Introduction

Simultaneous localization and mapping (SLAM) problem is the computational process of creating a map of an unknown environment using mobile robot(s). The robot should also figure out its location in the environment or the created map. SLAM problem had attracted researchers’ attention in the recent years with the rise of self-driving cars, Mars exploration, deep sea Exploration, etc. SLAM enables the robot to perform its autonomous mission independently without aid from any external sensors or systems like GPS (Global Positioning System) or IPS (Indoor Positioning System). SLAM utilizes its own onboard sensors to have a good environment perception to navigate easily.

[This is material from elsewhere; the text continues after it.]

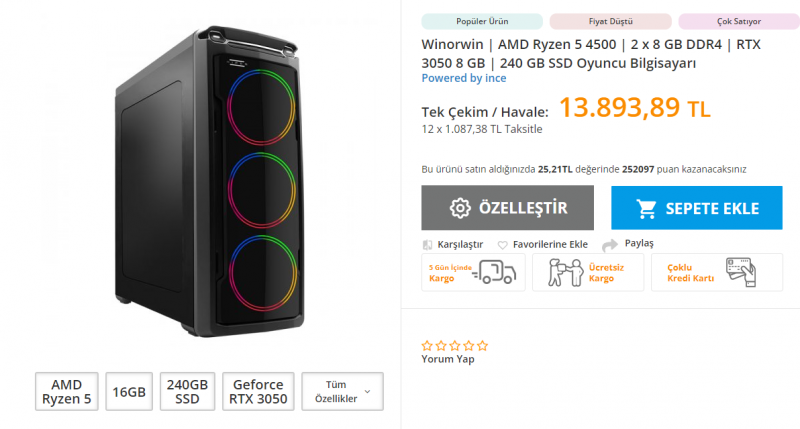Click the Çoklu Kredi Kartı card icon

The mapping task in SLAM is a crucial problem in autonomous navigation which depends on maps for goal setting and path execution. Maps are built by combining robot poses (positions and orientations) with relative scans of the seen landmark and adding it all to the global map frame of reference. The localization task is a challenge that arises when there is no localization source inside the environment like a GPS or IPS. In that case, you will need a map with landmarks to determine your location. It is more like an egg-chicken problem where mapping needs localization and vice versa. Repeated passes in the target scene can improve both mapping and localization of the SLAM system. Different approaches and algorithms are used to solve the SLAM problem [1,2,3] and we have selected to use a Rao-Blackwellized particle filter [4] in this work. Solving the SLAM problem depends on distance measurements. This measurement task can be accomplished by utilizing either high-cost, precise laser scanners (Lidars) or less expensive but less precise stereo-cameras. However, for commercial applications in shopping malls and similar facilities, this work will focus on using Kinect stereo cameras which offer a satisfactory balance between cost and accuracy. Our objective is to construct an affordable robotic system that utilizes off-the-shelf components and employs the most stable SLAM algorithms available.

Literature review of the SLAM problem

Chatila and Laumond [5] and Smith et al. [6], in the eighties of the last century, were the first to introduce the concept of concurrently estimating the pose (position + orientation) while building the map which is known later as simultaneous localization and mapping (SLAM) and is referred to as concurrent localization and mapping (CML) in some publications. During this period the probabilistic approaches were at their beginning to be introduced to Artificial Intelligence (AI) and Robotics. Several key papers were published that establish a statistical basis: for describing the relationship between landmarks and manipulating geometric uncertainty like the work done by Durrant-Whyte [7, 8] and for utilizing the ultrasonic sensors and Kalman filter in navigation as done by Crowley [9].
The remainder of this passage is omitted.